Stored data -
_____

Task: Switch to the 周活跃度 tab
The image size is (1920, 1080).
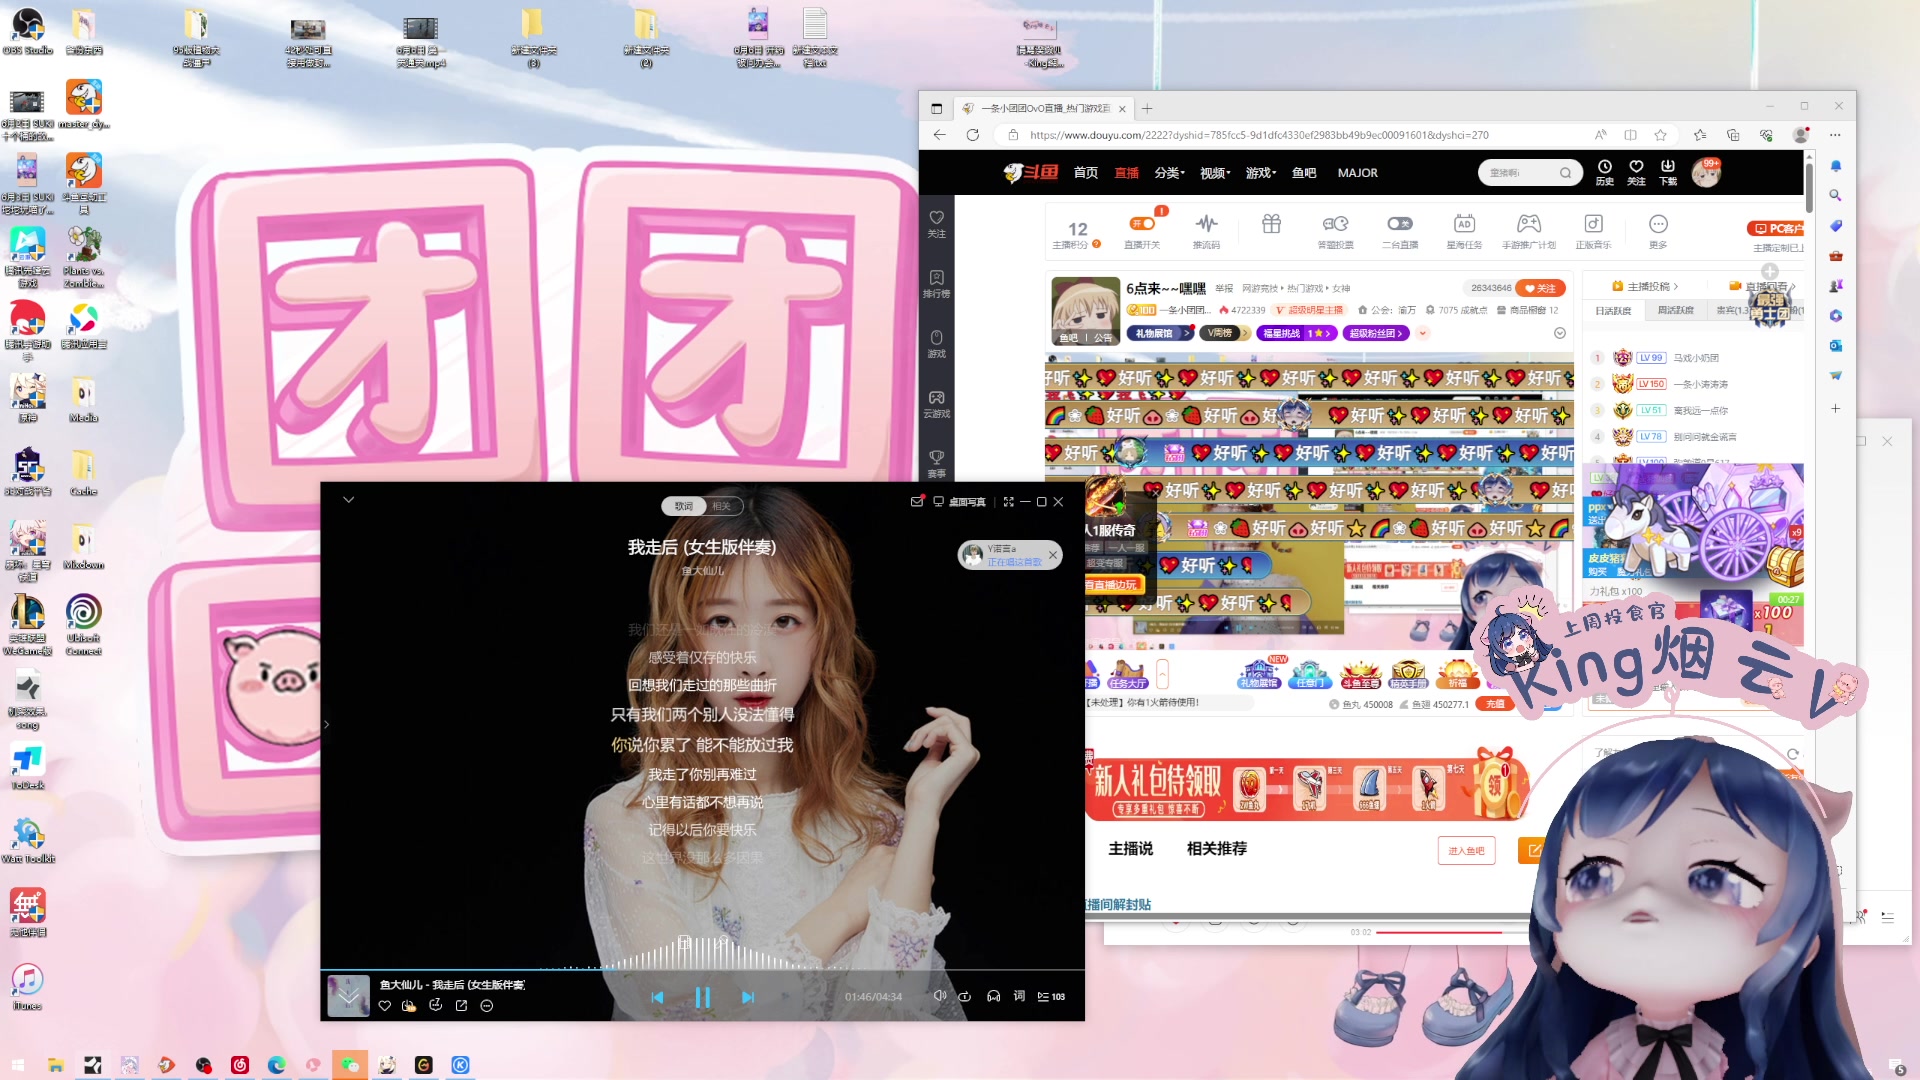Action: (x=1674, y=310)
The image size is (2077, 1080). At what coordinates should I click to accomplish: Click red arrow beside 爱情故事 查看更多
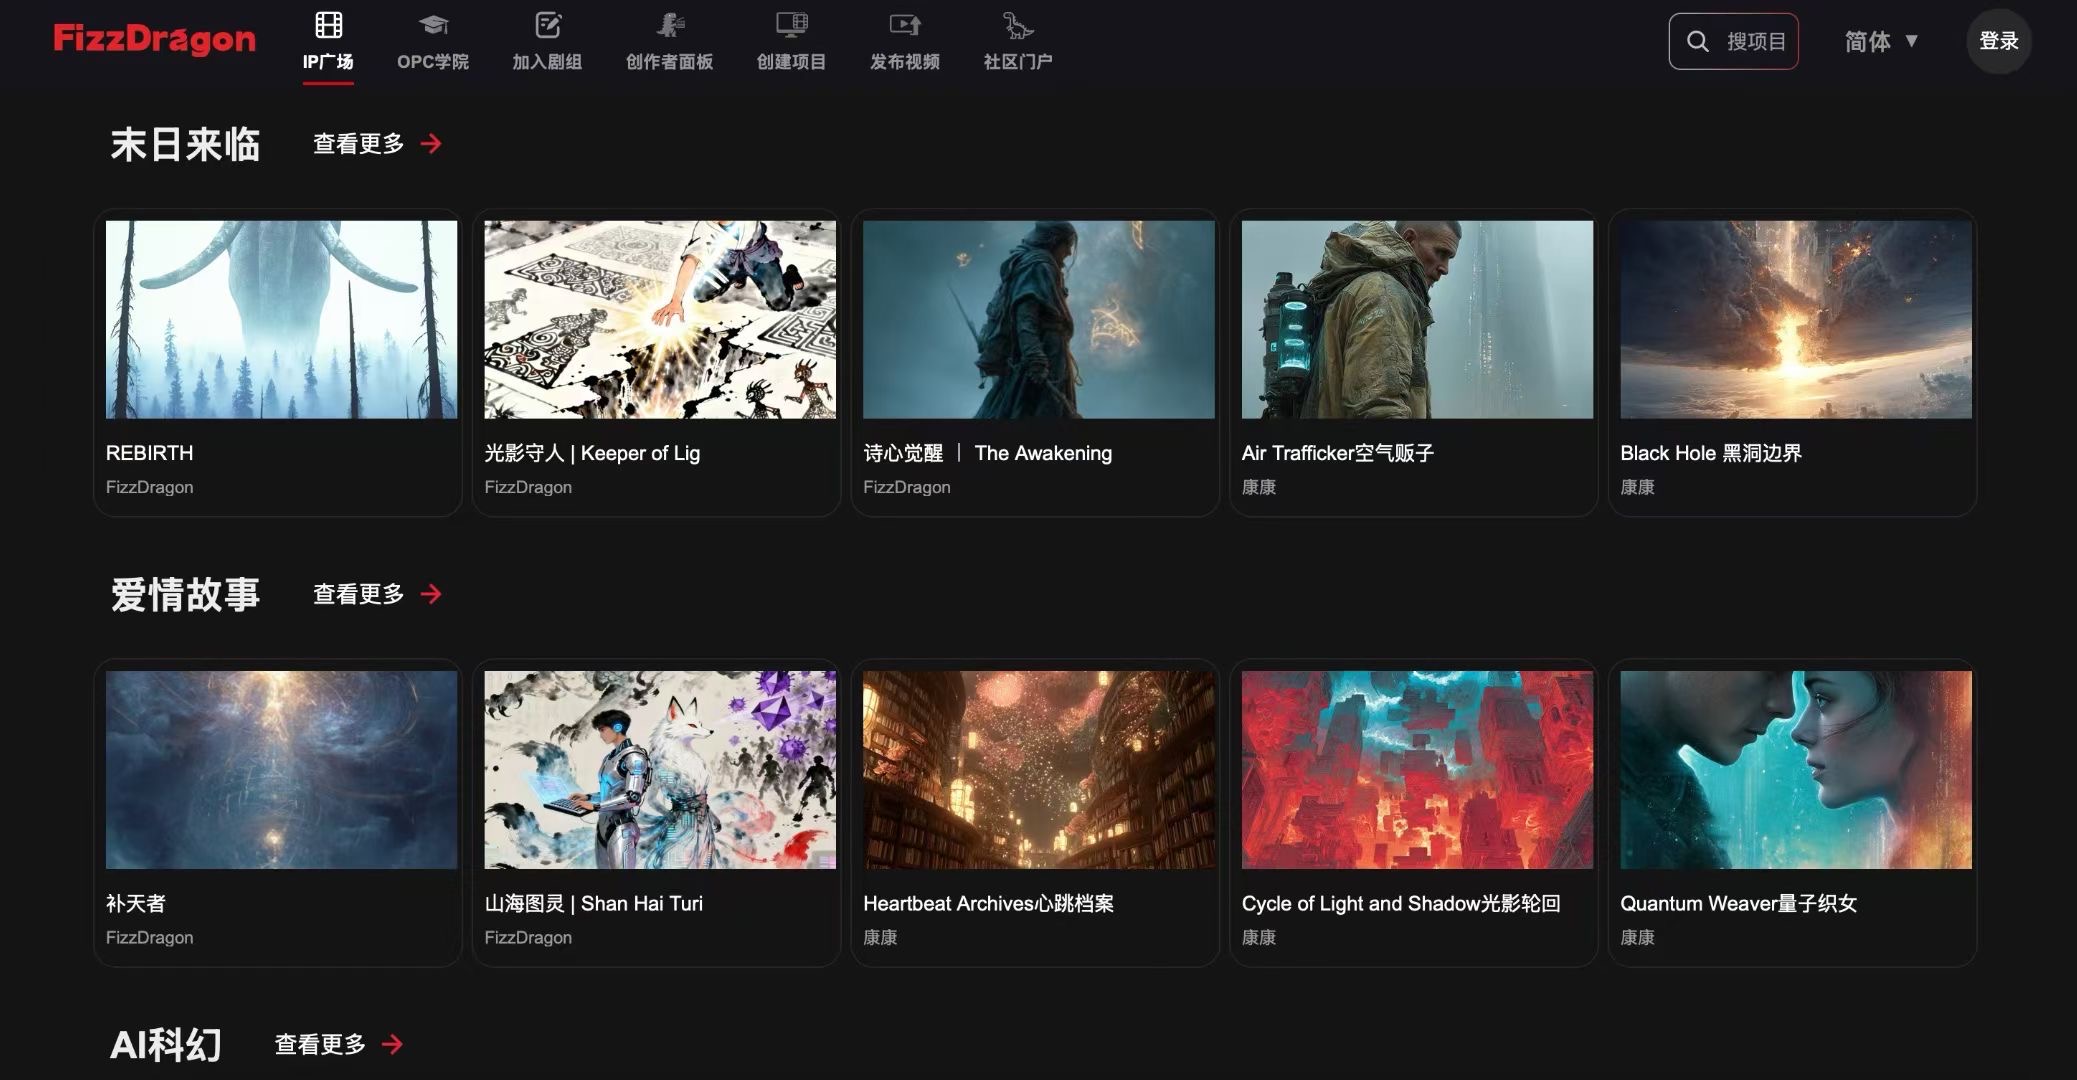(x=431, y=594)
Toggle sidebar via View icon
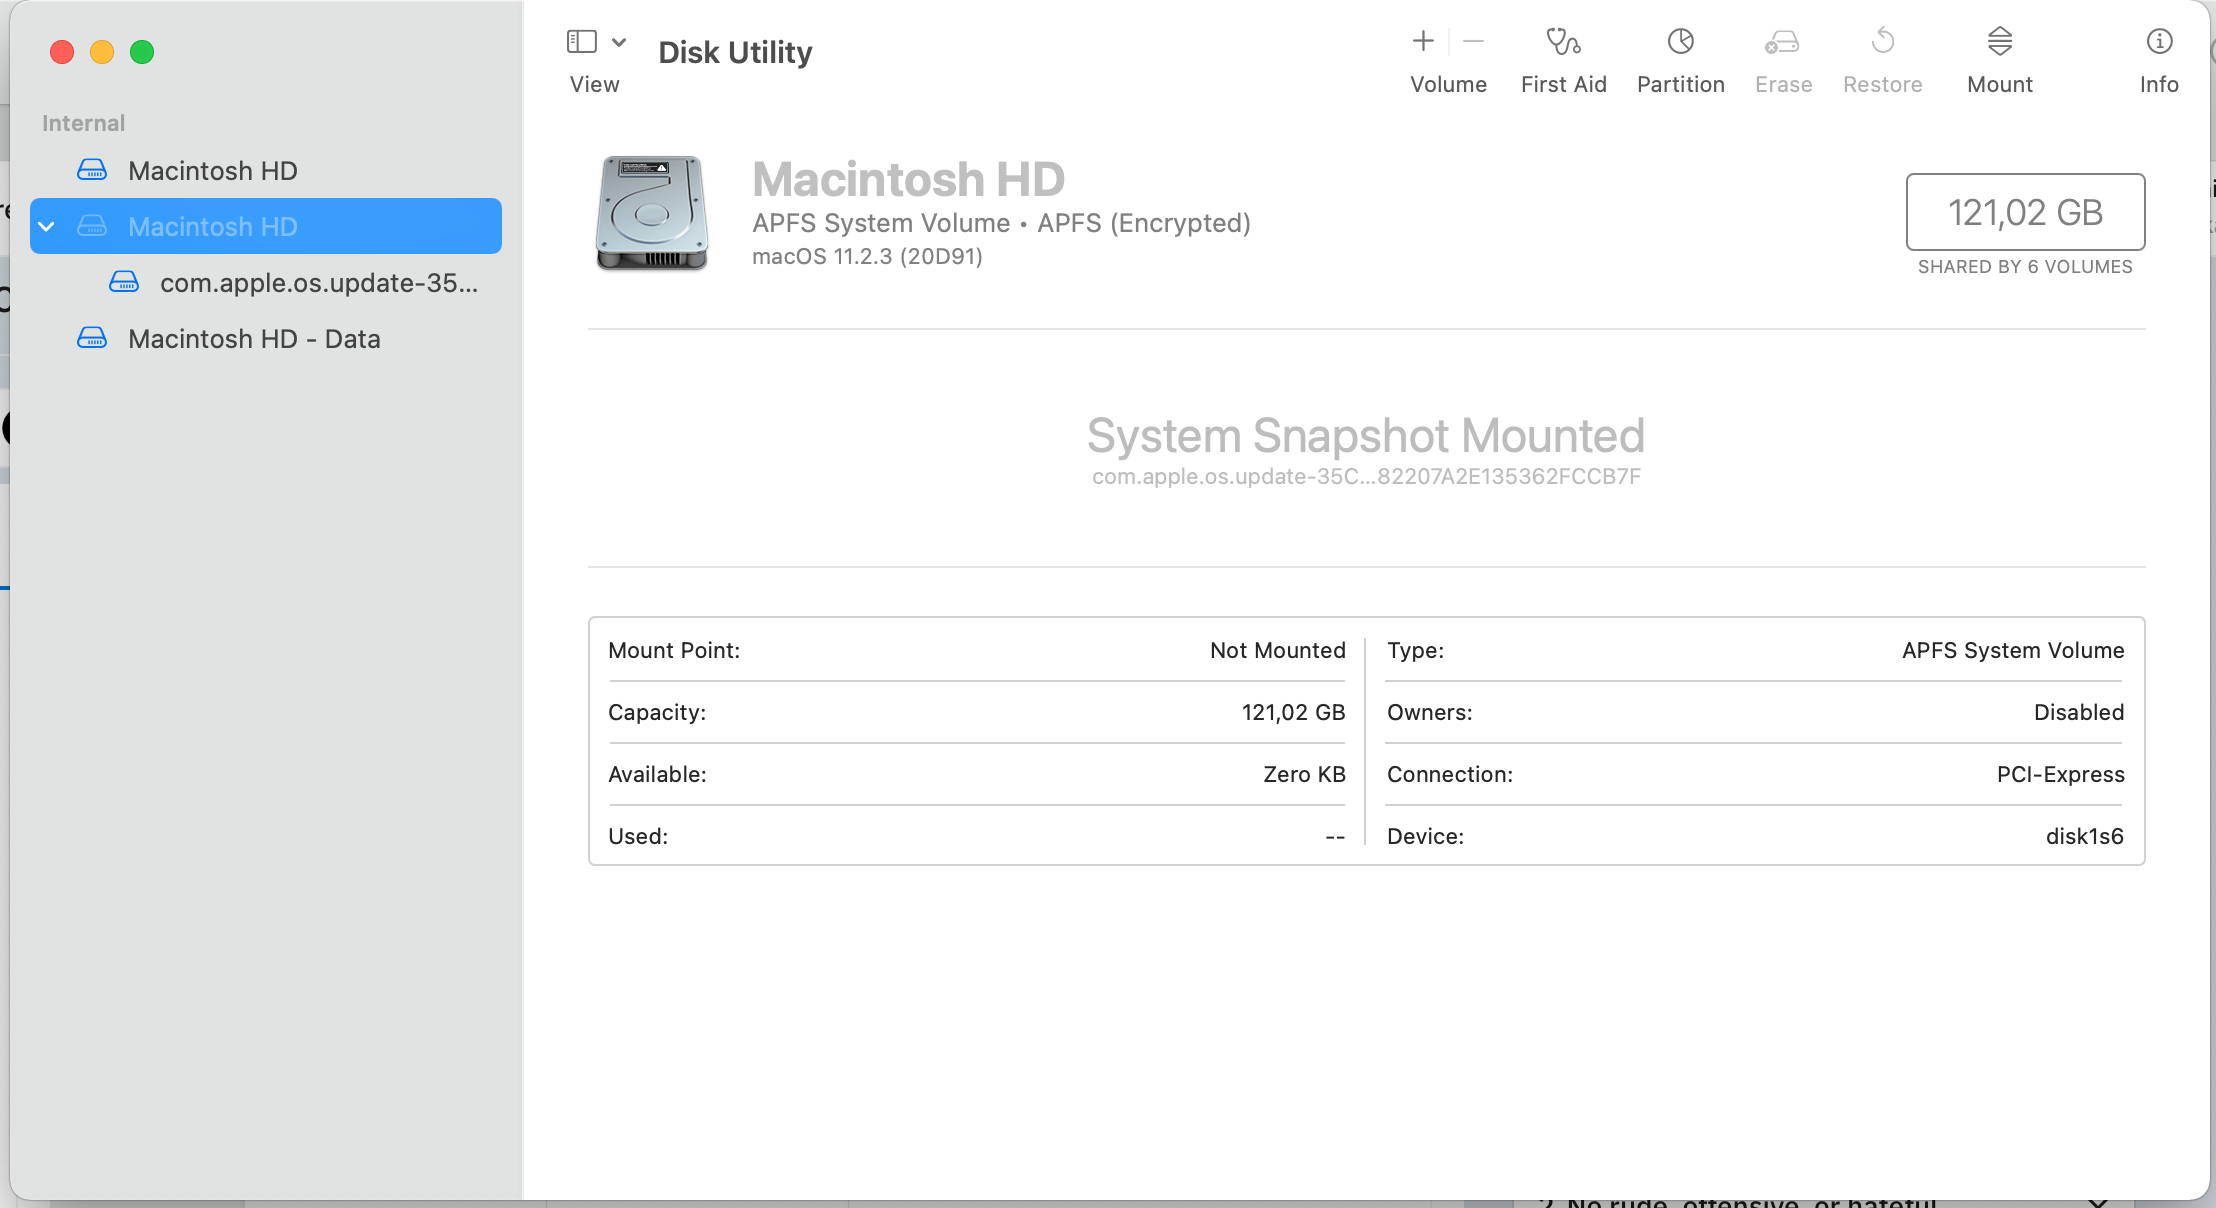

_____

WHAT TO DO - What is needed is every line of the data above, set down exactly but with the images left out.

RESPONSE -
Task: Switch to the 周活跃度 tab
The image size is (1920, 1080).
Action: (x=1674, y=310)
The image size is (2077, 1080). At what coordinates should I click to accomplish: Click red arrow beside 爱情故事 查看更多
(x=431, y=594)
Toggle sidebar via View icon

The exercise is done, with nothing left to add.